In rodents, each whisker on the face is represented in layer 4 of the somatosensory cortex by a cylindrical array of neurons known as a barrel. The topographical organization of the barrels corresponds precisely to that of the whiskers, so the barrel cortex has proved to be extremely valuable for studying cortical responses to peripheral stimulation. Now, as reported in the Journal of Neuroscience, Petersen and Sakmann have devised an elegant in vitro system to investigate the functional anatomy of the barrel cortex.

Their experiments were carried out in slices of rat cortex, using a voltage-sensitive dye (vsd) to detect neuronal excitation. Following stimulation of a single barrel, the authors showed that the vsd response was initially confined to the stimulated barrel, but quickly spread vertically to an adjacent region of layer 2/3, of approximately the same width as the barrel. The signal decayed in the barrel and layer 2/3 simultaneously, and had disappeared entirely by 200 ms after stimulation.

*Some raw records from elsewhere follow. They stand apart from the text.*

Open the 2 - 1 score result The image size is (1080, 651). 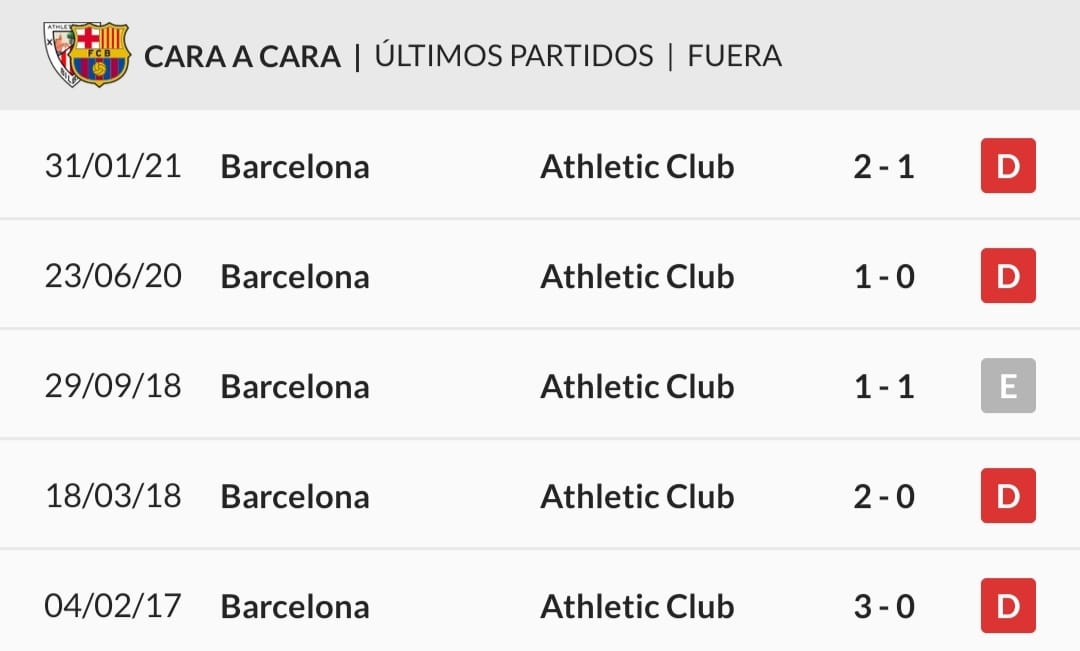(x=884, y=166)
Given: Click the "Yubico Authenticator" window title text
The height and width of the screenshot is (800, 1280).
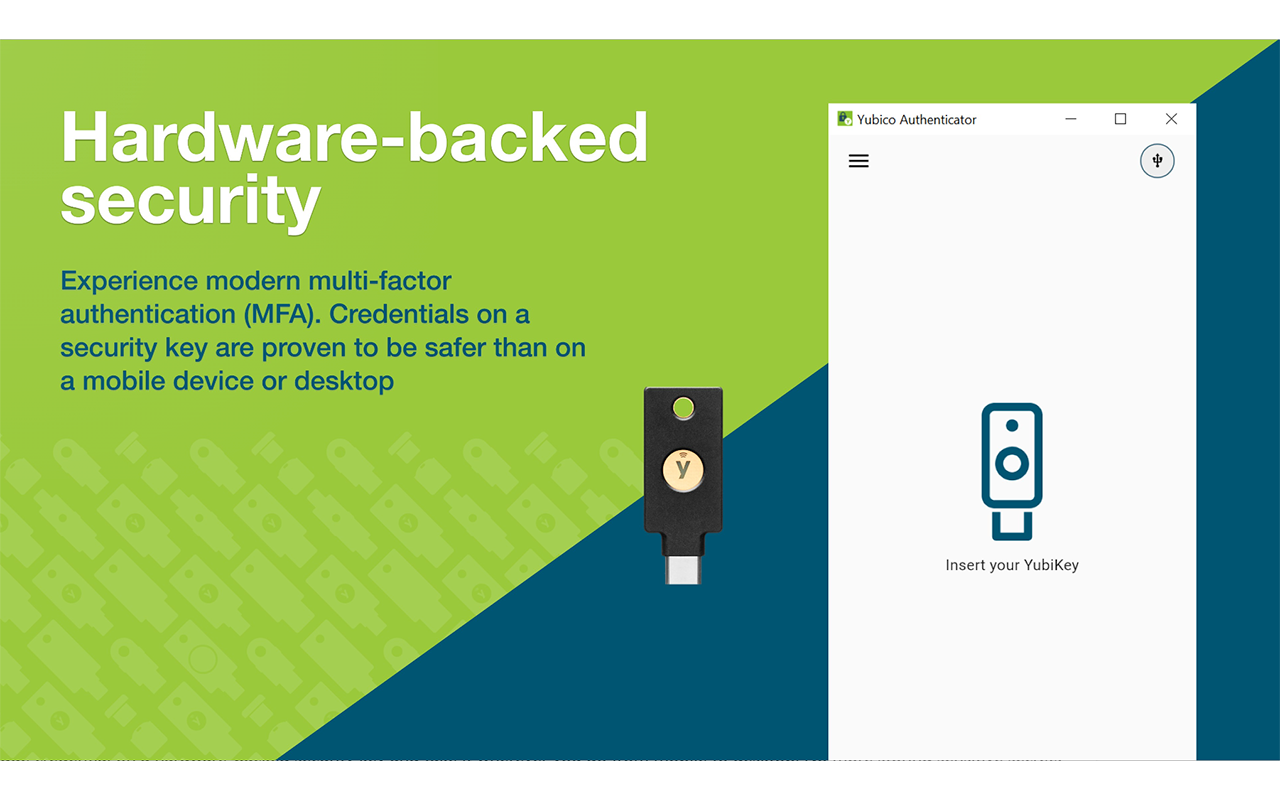Looking at the screenshot, I should pos(916,119).
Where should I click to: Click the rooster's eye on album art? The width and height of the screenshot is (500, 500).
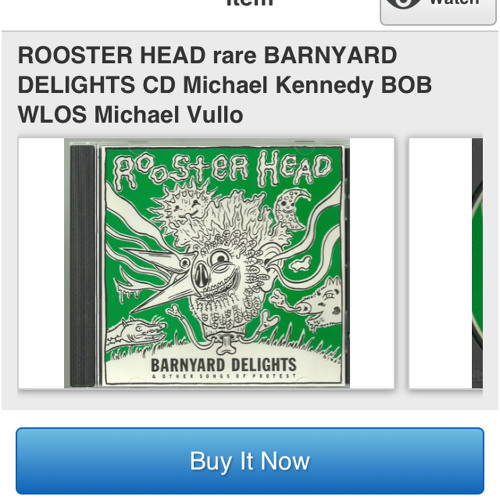[x=222, y=258]
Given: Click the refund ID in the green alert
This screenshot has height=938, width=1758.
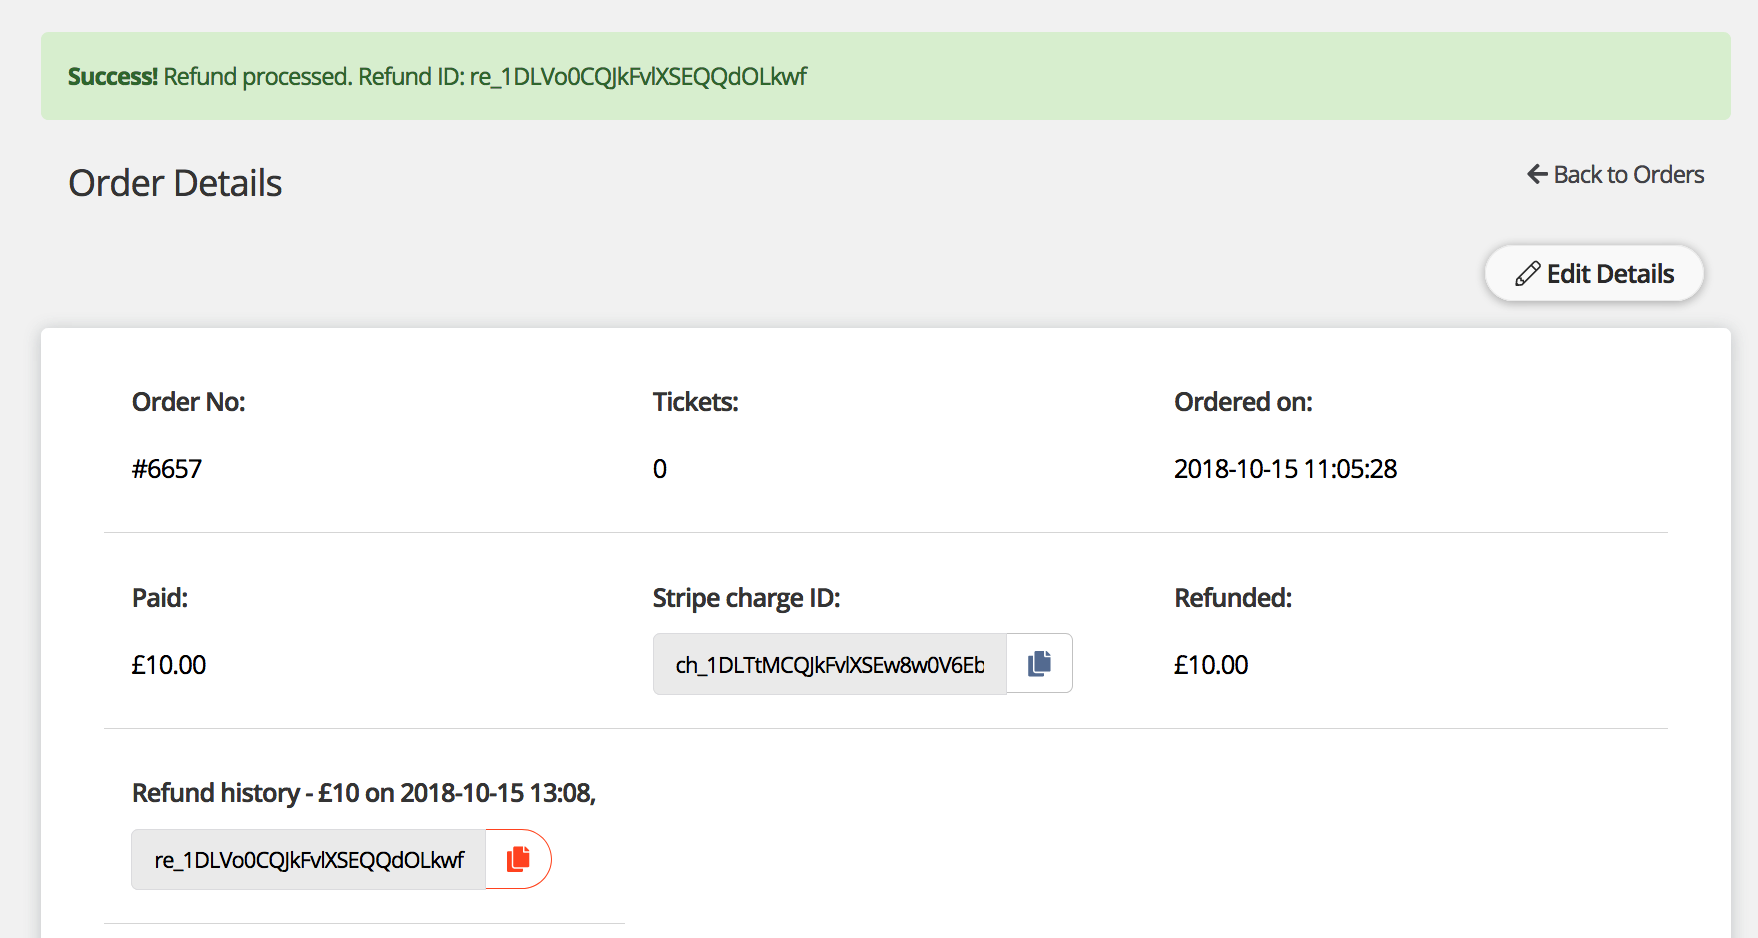Looking at the screenshot, I should (x=638, y=77).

Interestingly, in vivo studies have shown that stimulation of a single whisker activates an area of cortex much larger than the width of a barrel. What could account for this difference? A clue came from experiments in which Petersen and Sakmann treated their slices with bicuculline to inactivate GABA (γ-aminobutyric acid)-mediated inhibition. This treatment increased the lateral spreading of the vsd response in layer 2/3, whereas spreading in layer 4 was minimal and never extended into the adjacent barrel. So, GABA-mediated inhibition might limit the spread of activity in layer 2/3, but spread between barrels is more likely to be constrained by a lack of excitatory connections. The authors suggest that the reduced spread of activity in layer 2/3 in slices might reflect differences in the balance between inhibition and excitation in vivo versus in vitro.

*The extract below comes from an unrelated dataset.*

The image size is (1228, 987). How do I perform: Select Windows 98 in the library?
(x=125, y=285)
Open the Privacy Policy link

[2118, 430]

To replicate the type of barrel activity observed when a rat is actively exploring, the authors stimulated a single barrel continuously at the frequency of normal whisker movement (10 Hz), or stimulated two adjacent barrels simultaneously. Although the amplitude of the vsd response decreased with repeated stimulation, the spatial pattern of activity was unchanged. Simultaneous stimulation of adjacent barrels did not change the extent of the response in the individual barrels, and caused only a slight increase in the spread of activity in layer 2/3. This indicates that the barrels function largely independently of one another.

In a slightly more complex protocol, Petersen and Sakmann paired the stimulation of a barrel and a region of layer 2/3 adjoining an adjacent barrel. After repeated paired stimulation, the area of layer 2/3 that was excited by stimulating the barrel alone was shown to be increased. The authors suggest that such pairing protocols could provide models for cortical plasticity that results from alterations in sensory input.

Petersen and Sakmann's system certainly holds a great deal of promise for modelling cortical activity in vitro. By designing different stimulation protocols, it might be possible to replicate a wide variety of manipulations of sensory input that have already been observed in vivo.